The complete survey data were analyzed using both a multinomial logit model (MNL) and a mixed logit model. The full methodology is explained in the paper, but here I will focus on their findings. Overall, they found that the estimated value of travel time savings “is much higher for all of the six urgent trip situations than for non-urgent situations.” The highest values were obtained for the “running late to appointment or meeting” situation, where the VTTS ranged from $27.90/hour to $47.50/hour. Those values are 3.8 to 5.5 times greater than the implied average VTTS for an ordinary situation (holding all other factors, like time of day, direction, etc. constant). They also found, consistently, that the VTTS for urgent trips was actually higher for lower-income drivers (household income less than $50,000/year) than for middle-income drivers ($50-100K/year). In fact, their results show that “many of the travelers from the medium and low-income groups who are on urgent trips will have VTTS greater than that of travelers from the high-income group on ordinary trips.” The authors guess that this “might be attributed to the fixed-schedule constraints associated with lower-paying jobs,” which strikes me as plausible.

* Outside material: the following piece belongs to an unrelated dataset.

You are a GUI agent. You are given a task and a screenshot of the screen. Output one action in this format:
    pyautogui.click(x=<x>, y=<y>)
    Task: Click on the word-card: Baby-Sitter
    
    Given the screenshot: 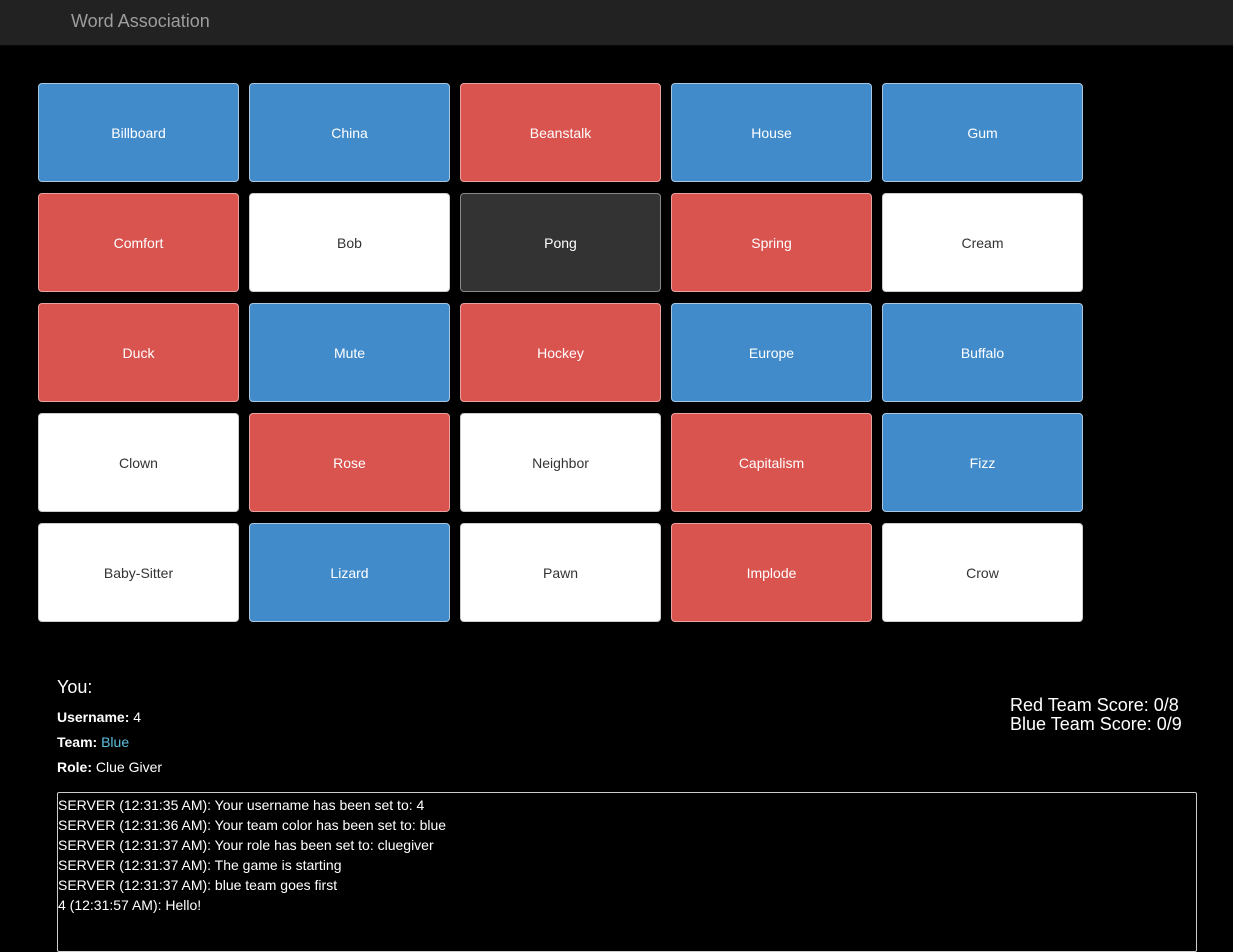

The implications for DOTs and toll road companies planning managed lanes projects are profound. Their traffic and revenue projections should not assume that all ML users are engaged in ordinary trips; doing so could significantly understate the travel time benefits of the MLs. The authors illustrate this with a few numerical examples, and suggest that in some corridors “it is possible that the majority of ML travelers are on urgent trips.” While it may be difficult to accurately estimate the percentage of ML customers who will be making urgent trips, failing to take this into account may leave significant money on the table. This research also suggests that instead of merely analyzing variable toll rate structures that will maximize either throughput or revenue, ML traffic and revenue studies should also look into maximizing the economic value of the project. To be sure, this will end up being about the same as maximizing revenue, but the assumptions used in the arriving at that value will be different, seeking to factor in the extent of urgent-trip usage in the MLs.
From a macro perspective, it seems to me that the more we learn about how heterogeneous travelers’ value of time really can be, the stronger the case becomes for premium-priced express lanes—as opposed to charging an average peak-period toll to all expressway users.